We can always rely on ungetc working properly on
the last character we have read with getchar, but not on
anything we have read before that.
If your program reads more than one byte ahead, you have at least two choices:
If possible, modify the program so it only reads one byte ahead. This is the simplest solution.
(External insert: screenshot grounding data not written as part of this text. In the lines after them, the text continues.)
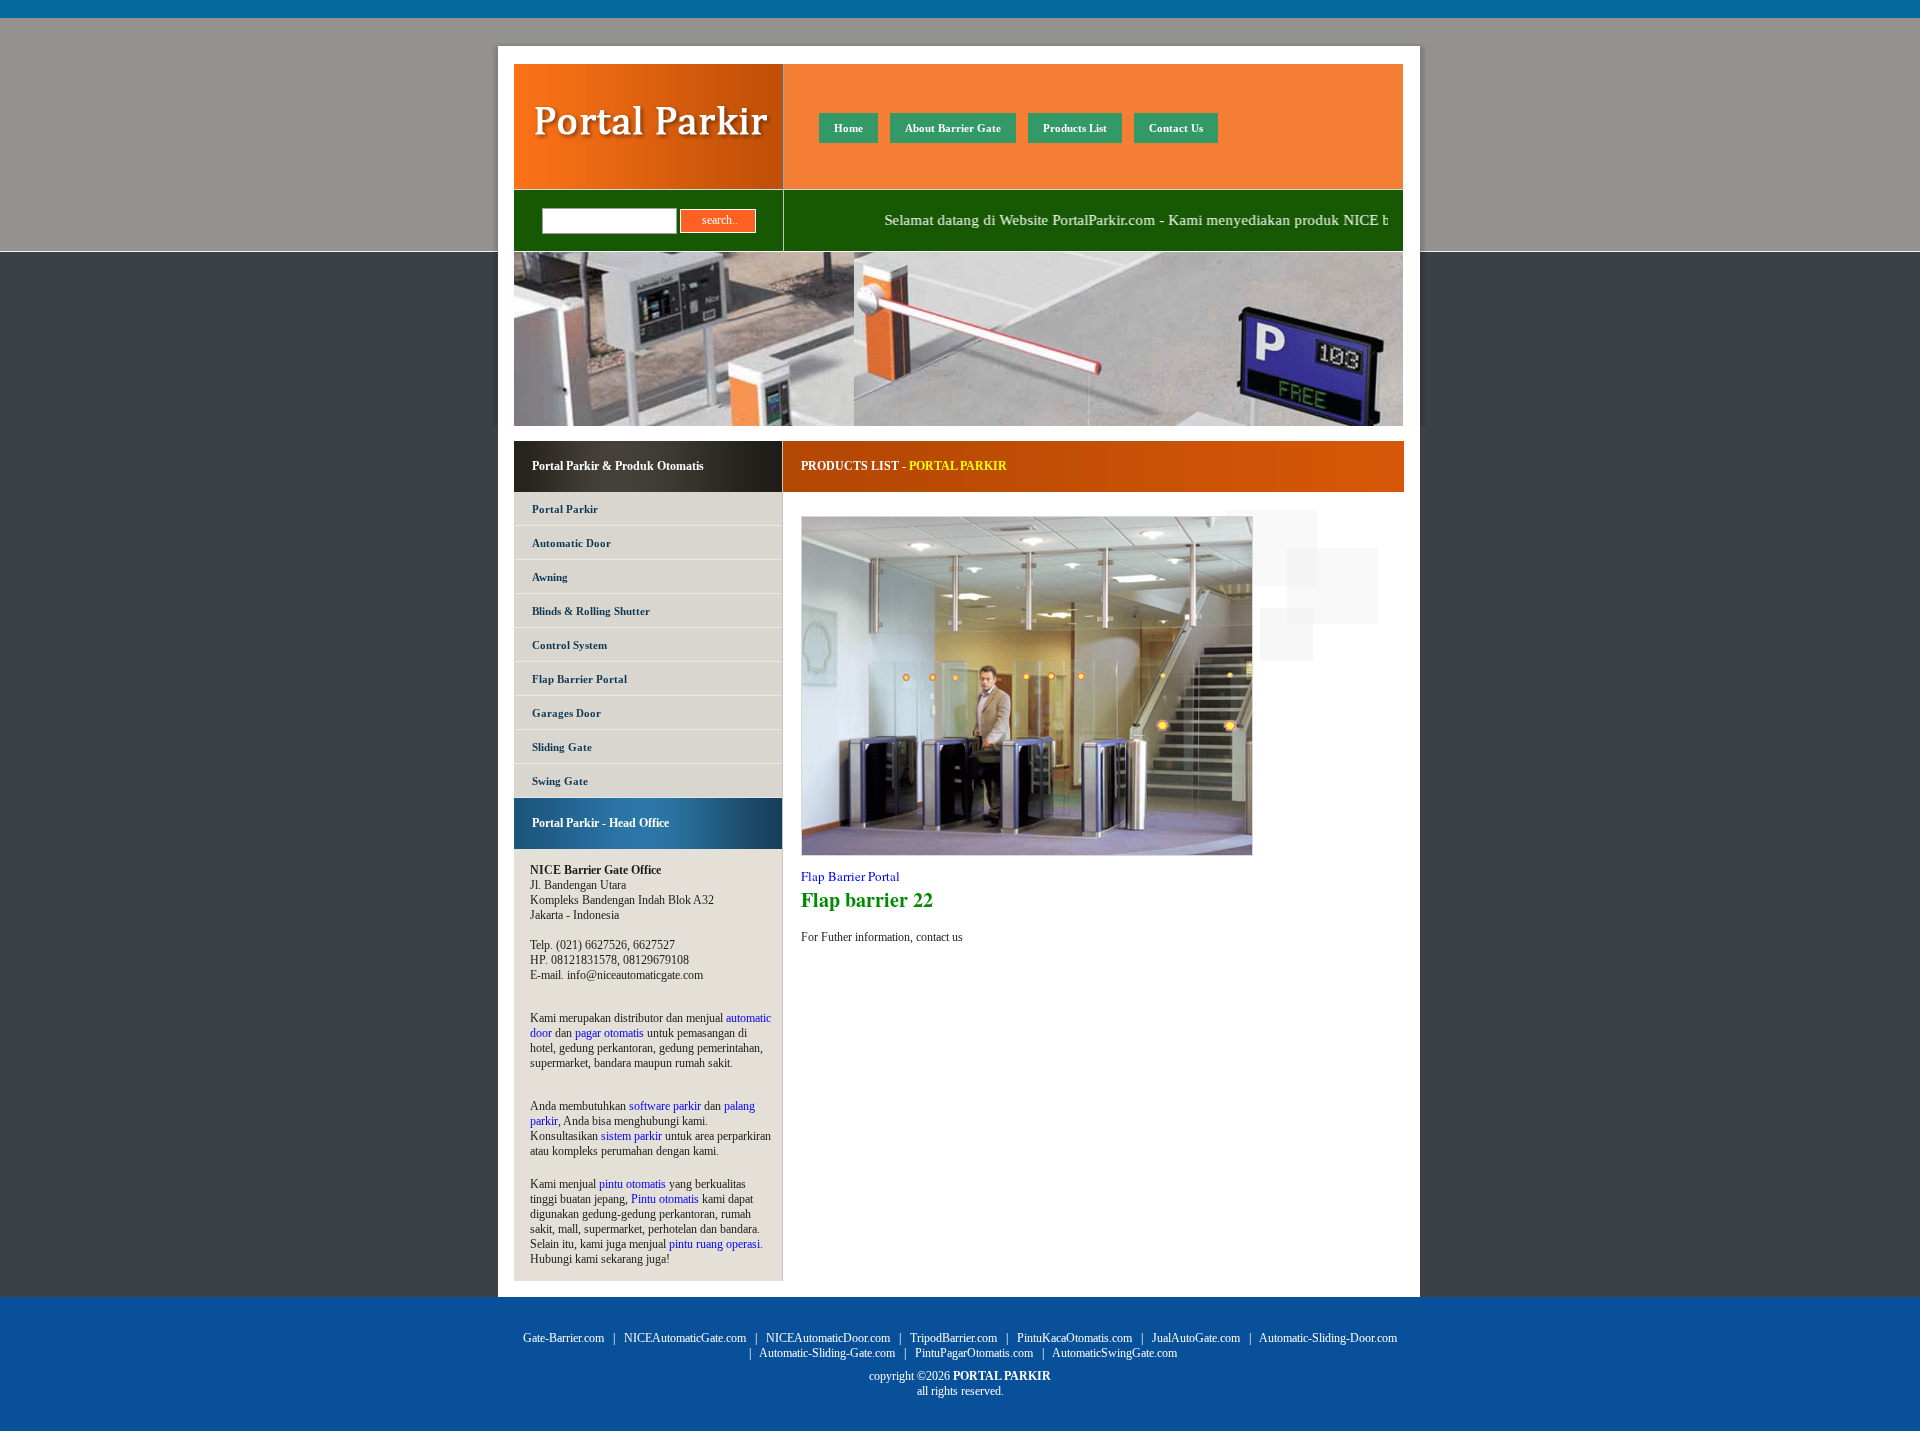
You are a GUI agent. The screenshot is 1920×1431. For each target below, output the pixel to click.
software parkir (665, 1106)
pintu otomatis (632, 1184)
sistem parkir (631, 1136)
If that option is not available, first of all determine the maximum number of
characters your program needs to return to the input stream at one time. Increase that
number slightly, just to be sure, preferably to a multiple of 16—so it aligns
nicely. Then modify the .bss section of your code, and
create a small "spare" buffer right before your input buffer, something like this:
section .bss resb 16 ; or whatever the value you came up with ibuffer resb BUFSIZE obuffer resb BUFSIZE
You also need to modify your ungetc to pass the
value of the byte to unget in AL:
ungetc: dec esi inc ebx mov [esi], al ret
With this modification, you can call ungetc up to
17 times in a row safely (the first call will still be within the buffer, the remaining
16 may be either within the buffer or within the "spare").